In the shadow of Chernobyl, a pack of dogs unlike any other roams the desert

In 1986, reactor number four at the Chernobyl nuclear power plant in Ukraine suffered a catastrophic meltdown. An onslaught of radioactive atoms erupted from the wreckage and spread across Europe, even reaching as far as North America. An ecological catastrophe began to unfold in the area around the power plant. The pine trees were shattered. Insect populations plummeted. The polluted soil withered the crops.

In the hours following the meltdown, residents of nearby neighborhoods were forced to up and leave with little notice while clean-ups – military personnel and other civilians – moved in to “clean up” the radioactive mess. Pets were not allowed to travel with the evacuees and had to be abandoned. A directive from Ukraine’s Ministry of Internal Affairs tasked military personnel with hunting down and executing pets, including the many dogs in the area within the Chernobyl Exclusion Zone.

But some of the pets avoided capture and killing by making a home in the CEZ. Scavengers often fed and housed the now strays, and the populations persisted.

Today, the doomed Chernobyl reactor is entombed inside a massive concrete structure known as a sarcophagus, but the effects of its collapse remain. The radioactive atoms – radionuclides – released in the 10 days after the disaster still seep into the soil, water and, yes, the animals that have made the CEZ their home, including Chernobyl’s dogs.

This unfortunate fate for canines has a somewhat grim silver lining. By studying the DNA of these dogs, researchers could better understand how chronic radiation exposure leaves long-lasting effects on physiology and health.

In a new study, published in the journal Science Advances on March 3, researchers set out to decode the genetics of the dog population around Chernobyl by characterizing the genes of 302 free-roaming dogs that now call the power plant and the surrounding area home. It is the first time a large mammal in the CEZ has been studied in this way.

“They offer an opportunity to see how the harsh environment, which includes exposure to high and low levels of radiation, can affect the DNA of animals that have lived and reproduced for 15 generations in this area,” said Elaine Ostrander, a geneticist at the National National Institutes of Health Human Genome Research Institute and study author.

By studying tiny changes in DNA known as SNPs, the team was able to measure genetic similarity in these populations. By comparing the Chernobyl dogs to purebred dogs from elsewhere in Europe, the team revealed that a group of dogs living near the Chernobyl nuclear power plant, which occupies Pripyat and the nearby railway station, is a genetically distinct and closed family.

This group differed, genetically, from the dogs living just 10 miles away in the city of Chernobyl, which appear to have migrated further and bred with local dogs.

“This sets the stage for future studies aimed at finding mutations in key genes that arise from the radioactive environment,” said Ostrander.

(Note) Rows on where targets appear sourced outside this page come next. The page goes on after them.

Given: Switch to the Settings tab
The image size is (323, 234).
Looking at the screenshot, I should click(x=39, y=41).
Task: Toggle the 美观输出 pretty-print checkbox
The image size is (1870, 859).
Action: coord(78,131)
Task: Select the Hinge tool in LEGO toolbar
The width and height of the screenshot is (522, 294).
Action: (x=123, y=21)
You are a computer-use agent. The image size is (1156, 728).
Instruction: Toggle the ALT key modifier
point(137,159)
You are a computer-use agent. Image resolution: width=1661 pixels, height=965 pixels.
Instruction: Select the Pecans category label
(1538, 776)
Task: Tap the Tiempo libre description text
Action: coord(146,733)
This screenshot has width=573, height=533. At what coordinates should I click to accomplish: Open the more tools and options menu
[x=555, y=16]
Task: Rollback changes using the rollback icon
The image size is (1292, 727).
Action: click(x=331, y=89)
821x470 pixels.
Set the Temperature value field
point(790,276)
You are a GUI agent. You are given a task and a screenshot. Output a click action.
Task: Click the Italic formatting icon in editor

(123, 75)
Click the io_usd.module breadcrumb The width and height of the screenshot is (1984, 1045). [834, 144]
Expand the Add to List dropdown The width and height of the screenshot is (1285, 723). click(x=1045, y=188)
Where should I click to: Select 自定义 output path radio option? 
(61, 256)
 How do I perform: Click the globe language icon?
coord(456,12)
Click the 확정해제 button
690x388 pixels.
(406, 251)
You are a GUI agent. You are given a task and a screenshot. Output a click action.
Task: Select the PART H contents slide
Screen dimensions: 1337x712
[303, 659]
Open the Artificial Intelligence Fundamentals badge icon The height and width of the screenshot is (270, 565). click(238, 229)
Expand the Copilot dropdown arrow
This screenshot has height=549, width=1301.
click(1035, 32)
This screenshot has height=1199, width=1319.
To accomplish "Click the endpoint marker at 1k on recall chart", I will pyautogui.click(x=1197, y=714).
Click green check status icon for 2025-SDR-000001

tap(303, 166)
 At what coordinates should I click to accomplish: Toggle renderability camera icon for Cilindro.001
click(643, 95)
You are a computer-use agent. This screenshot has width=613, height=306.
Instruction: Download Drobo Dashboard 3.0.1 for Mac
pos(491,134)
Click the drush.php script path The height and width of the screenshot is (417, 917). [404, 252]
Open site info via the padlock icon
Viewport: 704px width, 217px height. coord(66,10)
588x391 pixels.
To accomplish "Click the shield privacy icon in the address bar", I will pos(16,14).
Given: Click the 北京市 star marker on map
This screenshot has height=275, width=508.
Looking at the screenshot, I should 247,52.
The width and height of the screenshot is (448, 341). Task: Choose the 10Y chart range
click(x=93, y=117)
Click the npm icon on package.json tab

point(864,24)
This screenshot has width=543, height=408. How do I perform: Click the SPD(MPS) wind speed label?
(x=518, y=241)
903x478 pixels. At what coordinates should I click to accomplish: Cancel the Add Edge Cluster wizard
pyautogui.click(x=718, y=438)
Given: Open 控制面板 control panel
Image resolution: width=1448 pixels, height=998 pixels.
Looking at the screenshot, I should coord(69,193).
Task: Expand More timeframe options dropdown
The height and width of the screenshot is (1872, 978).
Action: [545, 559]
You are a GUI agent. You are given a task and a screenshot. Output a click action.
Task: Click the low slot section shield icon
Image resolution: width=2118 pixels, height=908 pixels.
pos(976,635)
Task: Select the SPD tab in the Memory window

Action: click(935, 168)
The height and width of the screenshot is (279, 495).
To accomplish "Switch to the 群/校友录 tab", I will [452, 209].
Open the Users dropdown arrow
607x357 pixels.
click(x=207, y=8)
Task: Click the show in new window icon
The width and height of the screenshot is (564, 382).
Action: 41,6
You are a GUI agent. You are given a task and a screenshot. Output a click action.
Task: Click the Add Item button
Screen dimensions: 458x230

Important, the study It does not suit show that the radiation in the disaster zone has, in itself, caused changes or mutations in the dogs’ DNA. Inbreeding and isolation can cause the changes the group has seen in DNA.

“To find out if there were de novo mutations caused by radiation, the researchers would need to sequence the entire genome of the dogs and see if there were any unique variants in that population,” said Claire Wade, animal geneticist and computational biologist at the University of Sydney is unrelated to the study.

A de novo mutation is one that was not passed down genetically. By looking at an entire genome—all of an organism’s DNA—rather than just SNPs, researchers can extract more information, discovering mutations in genes that may have physiological effects. That’s exactly what the Chernobyl dog team plans to do.

With more than 400 DNA samples now collected, researchers can begin to interrogate how DNA variation in these Chernobyl populations might help dogs live in a highly radioactive environment. Perhaps, for example, there are certain genes that are turned on or off that provide a survival advantage to dogs closer to the plant. Comparing whole genome sequences will help reveal these relationships.

So far, a complete DNA sequence has been recovered for more than half of the 400 samples, noted Tim Mousseau, a biologist at the University of South Carolina who has long studied the organisms around Chernobyl after the disaster and author of work.

A myth insists that life returned and flourished in Chernobyl after the disaster, but this is not necessarily true. Although dogs are the first large mammal to be studied at Chernobyl, previous research has explored the effects of radiation on many different organisms at the site, from insects to birds.

For example, a 1997 paper showed that barn swallows exposed to radiation around Chernobyl had higher de novo mutations and were more likely to be part albino, and Mousseau’s studies showed that species abundance has declined in contaminated regions.

Other studies hint at the kind of revelations that can come from studying organisms in the CEZ. In 2020, scientists discovered a species of fungus with high levels of melanin, a pigment that can absorb radiation and convert it into energy. The production of high levels of melanin could provide a kind of protective sunscreen or “shield” for astronauts, where the threat of radiation is ever-present.

Will the genomes of Chernobyl dogs provide a similar level of insight? This is an open question that the team wants to answer.

“We really have what we need to address questions about the role of environment in survival in this environment,” Mousseau said.